*** Opening Given records ***
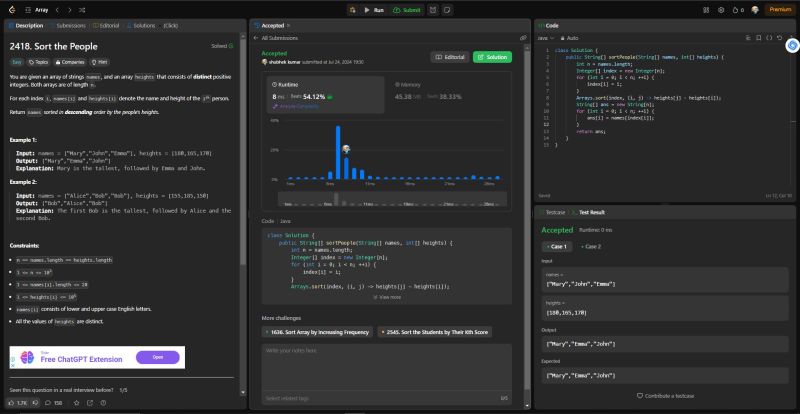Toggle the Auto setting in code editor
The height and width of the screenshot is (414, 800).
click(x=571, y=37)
*** Closing Given records ***
*** Opening Given records ***
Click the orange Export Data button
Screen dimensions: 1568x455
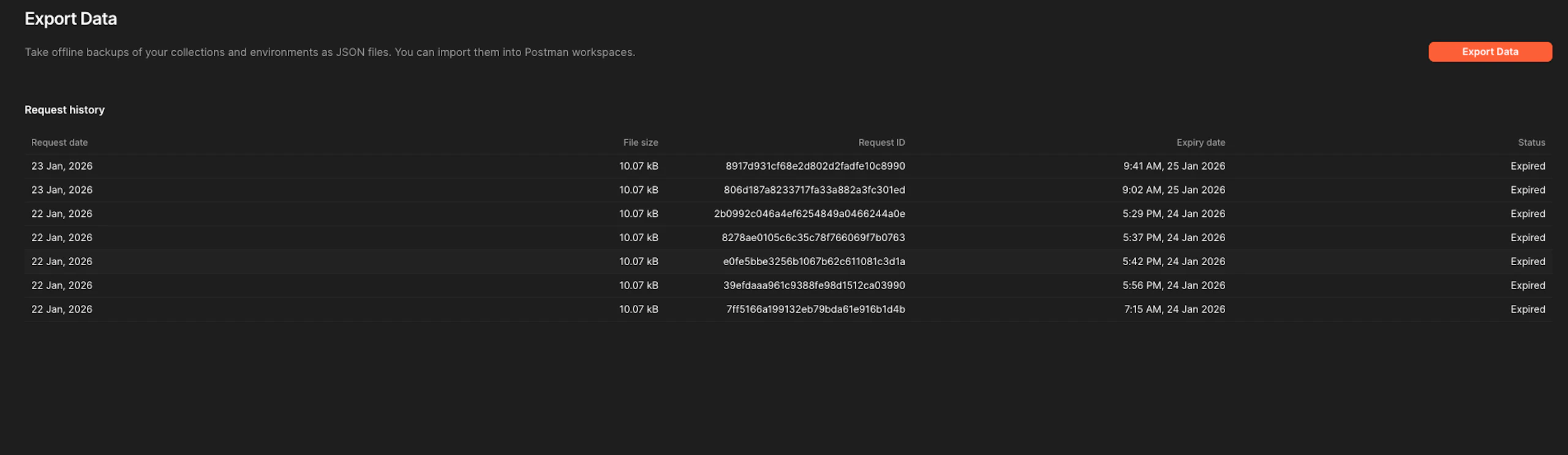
*** Closing Given records ***
*** Opening Given records ***
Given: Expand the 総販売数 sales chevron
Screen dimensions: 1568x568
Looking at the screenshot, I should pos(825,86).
*** Closing Given records ***
_Work to complete_. Copy out the range of lines above starting at the line with "Click the orange Export Data button" and ending at the line with "Screen dimensions: 1568x455", exactly and including both.

_Exercise solution_.
Click the orange Export Data button
Screen dimensions: 1568x455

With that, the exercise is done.